Lettre ouverte à Monsieur le Maire de Béthune

Monsieur le Maire,

Ce matin, comme chaque jour ouvré, je me rendais à pied à la gare, côté Cité des Cheminots. À la hauteur du chantier qui se situe au pied de la passerelle, je remarque, dans le caniveau, une tête de porcelet. Intrigué, je regarde autour de moi. Mon regard croise celui d’un ouvrier du chantier voisin, qui me sourit, un peu gêné ; il venait de la jeter par dessus la clôture du chantier. « Ils nous en jettent toutes les semaines, me dit-il. Au début, c’était tous les jours. Aujourd’hui c’est une tête de porcelet mais l’autre fois nous avons eu une tête de verrat. Une autre fois, c’était des oreilles accrochées à chaque piquet de la clôture. » Je lui demande si la police a été prévenue. Il me dit que la première fois oui mais que ça n’a rien changé. « C’est rien, ajoute-t-il, résigné, on a l’habitude. »

Monsieur le Maire, moi je n’ai pas l’habitude et je ne m’habituerai jamais à la bêtise, au racisme, ni à toutes les phobies qui agitent trop de nos contemporains. Encore moins à l’injustice. Vous ne m’empêcherez pas de penser que, s’il se fût agi d’un cadavre de corbeau dans une église catholique, par exemple, le scandale eût éclaté immédiatement, relayé par les médias régionaux, voire nationaux.

Je ne doute pas, Monsieur le Maire, que vous agirez au plus tôt pour dénoncer ces agissements ignobles, en empêcher la récidive et en punir les auteurs.

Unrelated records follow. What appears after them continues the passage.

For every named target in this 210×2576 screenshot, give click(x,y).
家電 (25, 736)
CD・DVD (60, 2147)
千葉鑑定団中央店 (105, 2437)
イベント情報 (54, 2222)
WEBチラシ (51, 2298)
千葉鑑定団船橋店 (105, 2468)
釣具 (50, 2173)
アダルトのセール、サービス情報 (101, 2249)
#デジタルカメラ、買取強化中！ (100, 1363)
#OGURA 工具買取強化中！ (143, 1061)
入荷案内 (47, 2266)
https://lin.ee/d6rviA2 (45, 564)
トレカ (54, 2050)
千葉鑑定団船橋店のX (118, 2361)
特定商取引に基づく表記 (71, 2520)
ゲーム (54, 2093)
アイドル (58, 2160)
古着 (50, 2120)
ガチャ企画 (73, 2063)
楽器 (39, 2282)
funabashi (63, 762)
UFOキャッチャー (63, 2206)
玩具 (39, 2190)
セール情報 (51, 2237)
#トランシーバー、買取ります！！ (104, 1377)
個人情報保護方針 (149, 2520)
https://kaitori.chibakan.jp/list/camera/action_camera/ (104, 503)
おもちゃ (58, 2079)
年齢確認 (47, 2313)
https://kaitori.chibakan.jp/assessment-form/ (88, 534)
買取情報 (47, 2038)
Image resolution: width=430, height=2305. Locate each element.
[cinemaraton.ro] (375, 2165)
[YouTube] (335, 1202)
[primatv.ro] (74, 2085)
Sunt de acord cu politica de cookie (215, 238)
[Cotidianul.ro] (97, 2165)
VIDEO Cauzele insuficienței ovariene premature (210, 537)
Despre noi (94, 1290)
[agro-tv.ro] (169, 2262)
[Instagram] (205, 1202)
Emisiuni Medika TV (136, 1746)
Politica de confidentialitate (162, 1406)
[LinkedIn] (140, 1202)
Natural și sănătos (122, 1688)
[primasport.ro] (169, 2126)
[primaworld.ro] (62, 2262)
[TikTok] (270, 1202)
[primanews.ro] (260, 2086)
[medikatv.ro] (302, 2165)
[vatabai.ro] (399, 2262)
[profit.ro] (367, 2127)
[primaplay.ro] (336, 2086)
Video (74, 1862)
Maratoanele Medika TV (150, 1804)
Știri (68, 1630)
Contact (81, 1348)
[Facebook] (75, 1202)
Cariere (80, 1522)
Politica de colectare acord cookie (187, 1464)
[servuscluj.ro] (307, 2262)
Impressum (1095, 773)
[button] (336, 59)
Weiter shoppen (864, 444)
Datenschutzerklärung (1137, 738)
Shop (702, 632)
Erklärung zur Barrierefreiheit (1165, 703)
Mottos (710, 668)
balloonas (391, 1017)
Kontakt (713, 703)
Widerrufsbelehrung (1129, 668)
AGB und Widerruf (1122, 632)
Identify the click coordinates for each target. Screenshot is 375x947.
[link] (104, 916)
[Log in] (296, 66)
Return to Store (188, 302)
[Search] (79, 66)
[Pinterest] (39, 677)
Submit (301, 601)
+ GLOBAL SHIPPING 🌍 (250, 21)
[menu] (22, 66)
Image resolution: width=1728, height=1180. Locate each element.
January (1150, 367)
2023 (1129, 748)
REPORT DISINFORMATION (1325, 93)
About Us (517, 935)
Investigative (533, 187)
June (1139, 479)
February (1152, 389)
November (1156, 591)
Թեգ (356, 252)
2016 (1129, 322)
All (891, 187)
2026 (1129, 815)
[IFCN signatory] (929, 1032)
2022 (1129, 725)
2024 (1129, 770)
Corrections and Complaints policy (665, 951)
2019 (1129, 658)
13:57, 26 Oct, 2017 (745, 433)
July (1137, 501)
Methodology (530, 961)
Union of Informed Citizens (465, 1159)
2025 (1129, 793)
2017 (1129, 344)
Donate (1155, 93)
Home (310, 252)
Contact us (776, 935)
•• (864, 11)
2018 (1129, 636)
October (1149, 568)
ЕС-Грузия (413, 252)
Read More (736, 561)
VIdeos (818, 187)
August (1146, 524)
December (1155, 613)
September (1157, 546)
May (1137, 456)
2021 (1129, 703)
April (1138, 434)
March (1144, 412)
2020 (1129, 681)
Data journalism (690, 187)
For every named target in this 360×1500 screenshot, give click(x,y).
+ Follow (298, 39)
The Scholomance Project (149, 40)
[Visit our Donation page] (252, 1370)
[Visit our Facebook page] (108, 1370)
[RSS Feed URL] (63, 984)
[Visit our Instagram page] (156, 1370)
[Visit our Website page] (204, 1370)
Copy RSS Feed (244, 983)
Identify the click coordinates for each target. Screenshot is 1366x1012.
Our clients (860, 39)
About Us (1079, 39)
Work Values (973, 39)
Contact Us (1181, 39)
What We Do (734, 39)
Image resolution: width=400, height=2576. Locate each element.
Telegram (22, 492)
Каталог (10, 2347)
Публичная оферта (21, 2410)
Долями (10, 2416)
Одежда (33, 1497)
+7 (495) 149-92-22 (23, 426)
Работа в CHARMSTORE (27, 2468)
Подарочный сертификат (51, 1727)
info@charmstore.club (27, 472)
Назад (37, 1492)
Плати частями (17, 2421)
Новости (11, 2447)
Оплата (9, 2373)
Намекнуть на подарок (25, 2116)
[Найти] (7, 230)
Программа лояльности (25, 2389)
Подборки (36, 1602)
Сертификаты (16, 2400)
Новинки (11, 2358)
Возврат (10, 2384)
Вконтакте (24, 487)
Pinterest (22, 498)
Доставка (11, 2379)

Notre République, laïque, garantit la liberté de culte et de conscience ainsi que l’expression de ces libertés. La construction d’une mosquée à Béthune est ainsi entièrement conforme au droit. Je ne doute pas un instant que vous, Monsieur le Maire, officier de police judiciaire, représentant de l’État, vous ferez tout pour que ne se reproduisent pas des agissements qui ne déshonorent pas seulement leurs auteurs mais toute une communauté, dont je suis.